Pennsylvania Public Unions Ready to Rumble

Pennsylvania’s labor community received a strong message at the state AFL-CIO’s convention in Pittsburgh when Lee Saunders, national president of the American Federation of State, County and Municipal Employees (AFSCME) called on the gathering to get “ready to kick some ass.”

“Are we ready to kick some ass? We need to show the extremists that those ‘Welcome to Pennsylvania’ signs are not for them. We have got to beat them. We must make a statement in solidarity, through our community support and our work. Right to Work is not going to happen in Pennsylvania,” Saunders told the cheering crowd of private and public sector unionists.

Saunders may have been whistling past the graveyard. While there is no pending Right to Work legislation pending in the General Assembly, there is a controversial pair of bills labeled “paycheck protection” that could, if passed, force public unions to begin collecting their own dues and political contributions. That task is currently done by state and local government entities.

If public unions, which are private entities, were forced to begin collecting their own dues and political contributions, creating their own collection systems could cost them millions annually, a cost now subsidized by taxpayers.

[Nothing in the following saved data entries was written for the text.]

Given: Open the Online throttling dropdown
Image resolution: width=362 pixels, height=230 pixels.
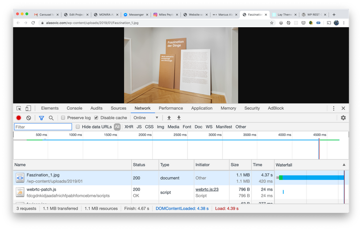Looking at the screenshot, I should [146, 118].
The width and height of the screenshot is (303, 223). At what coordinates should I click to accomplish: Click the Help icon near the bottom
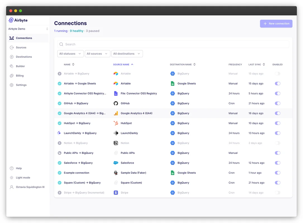pyautogui.click(x=12, y=168)
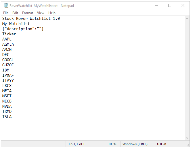Click the Notepad app icon in title bar
This screenshot has width=191, height=149.
click(x=6, y=5)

“An attack on one is an attack on all,” Saunders told his audience. “Billionaires are currently funding organizations like the Commonwealth Foundation and other ‘stink tanks’ in Pennsylvania, sinking tons of money into one goal to incapacitate us, leaving is defenseless to support working families.”

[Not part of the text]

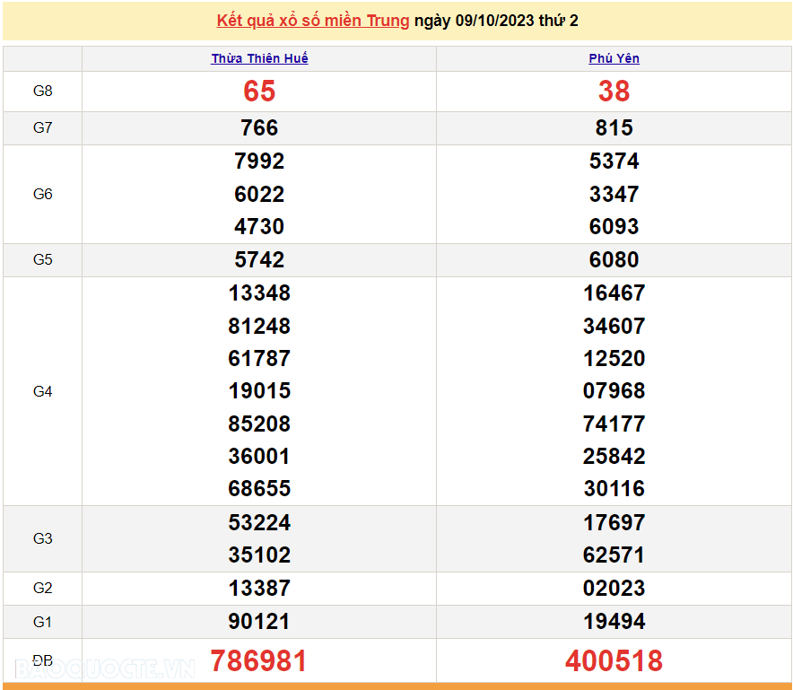Select the red G8 number 38
The image size is (793, 690).
click(x=614, y=92)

Saunders went on to ridicule incumbent GOP Gov. Tom Corbett. AFSCME, the state AFL-CIO, and other public employee unions are members of the CLEAR Coalition, which was formed shortly after Corbett took office in 2011 to thwart and defeat the governor in this year’s election.

Labor endorses DiGirolamo

One Republican standing out at the labor convention was state Rep. Gene DiGirolamo of Bucks County, who was not only a featured speaker, but received the labor endorsement while at the convention. The eight-term lawmaker has no primary or general election opponent this year.

DiGirolamo and a handful of other left-leaning Republicans have constantly called for expanding Medicaid, taxing Marcellus Shale gas extraction, and increasing the minimum wage. They also stand against selling the state run liquor monopoly, making meaningful changes to the state’s financially insolvent pension system, and the paycheck protection plan.

Organized labor and DiGirolamo have had a close working relationship for years. The lawmaker has his own political action committee, Good Jobs PA, which is funded by labor and passed on by DiGirolamo to left-wing Republicans.

If it is a major issue and Tom Corbett favors it, it is a safe bet DiGirolamo and his cohorts oppose it.